Nor is it to be omitted, that, although, in the sacred writings, so much is attributed to good works, that Christ promises, that even he that shall give a drink of cold water to one of his least ones, shall not lose his reward [Matthew 10:42]; and the apostle bears witness that, That which is at present but for a moment and light of our tribulation, worketh for us a far more exceeding eternal weight of glory [2 Corinthians 4:17]; nevertheless far be it that a Christian man should either trust or glory in himself, and not in the Lord [1 Corinthians 1:31, 2 Corinthians 10:17], whose goodness towards all men is so great, that he will have the things which are his own gifts to be their own merits (Decree on Justification, Ch. XVI).
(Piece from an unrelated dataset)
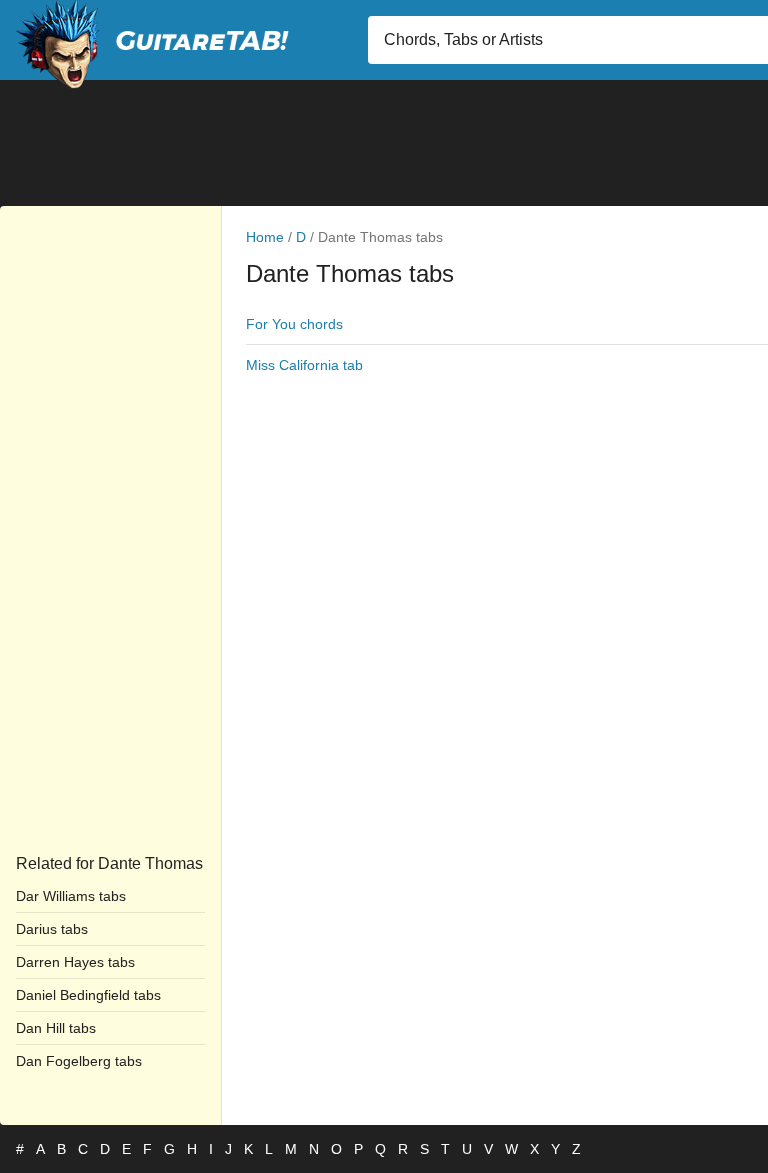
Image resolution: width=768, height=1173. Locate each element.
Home (265, 237)
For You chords (294, 324)
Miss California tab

If anyone shall say, that the good works of a man that is justified are in such wise the gifts of God, as that they are not also the good merits of him that is justified; or, that the said justified, by the good works which are performed by him through the grace of God and the merit of Jesus Christ, whose living member he is, does not truly merit increase of grace, eternal life, and the attainment of that eternal life, if so be, however, that he depart in grace, and, moreover, an increase of glory; let him be anathema (On Justification, Canon XXXII).

If anyone shall say, that, by this Catholic doctrine touching justification, set forth by this holy synod in this present decree, aught is derogated from the glory of God, or the merits of our Lord Jesus Christ, and not rather that the truth of our faith, and the glory in fine of God and of Christ Jesus are rendered illustrious; let him be anathema (ibid., Canon XXXIII).

What is more is that there is a crucial asymmetry between good works and evil works. While good works are attributable entirely to God and entirely to us, evil works, insofar as they are evil, are attributable solely to our defective wills. Hence, while God directly wills good works, He merely permits evil works. It is precisely the fact that we make a genuine causal contribution as secondary causes that allows for this asymmetry. While in our evil acts, God must provide His causality in order for there to be the acts at all, that the acts are evil as opposed to good is solely attributable to the evil contribution of our defective wills. St. Thomas succinctly explains this as follows:

The act of sin is both a being and an act; and in both respects it is from God. Because every being, whatever the mode of its being, must be derived from the First Being, as Dionysius declares (Div. Nom. v). Again every action is caused by something existing in act, since nothing produces an action save in so far as it is in act; and every being in act is reduced to the First Act, viz. God, as to its cause, Who is act by His Essence. Therefore God is the cause of every action, in so far as it is an action. But sin denotes a being and an action with a defect: and this defect is from the created cause, viz. the free-will, as falling away from the order of the First Agent, viz. God. Consequently this defect is not reduced to God as its cause, but to the free-will: even as the defect of limping is reduced to a crooked leg as its cause, but not to the motive power, which nevertheless causes whatever there is of movement in the limping. Accordingly God is the cause of the act of sin: and yet He is not the cause of sin, because He does not cause the act to have a defect (ST I-II, 79, 2).

It is in this way that synergism, in contrast to monergism, preserves God from the taint of positively willing and being the cause of evil. As Robert C. Koons puts it, “Without this element of synergism, the monstrosity of double predestination cannot be avoided, as Luther’s The Bondage of the Will demonstrates (A Lutheran’s Case for Roman Catholicism, pg. 110-111).


This suffices to answer the "No Boasting" and "All Glory to God" objections to Catholic soteriology.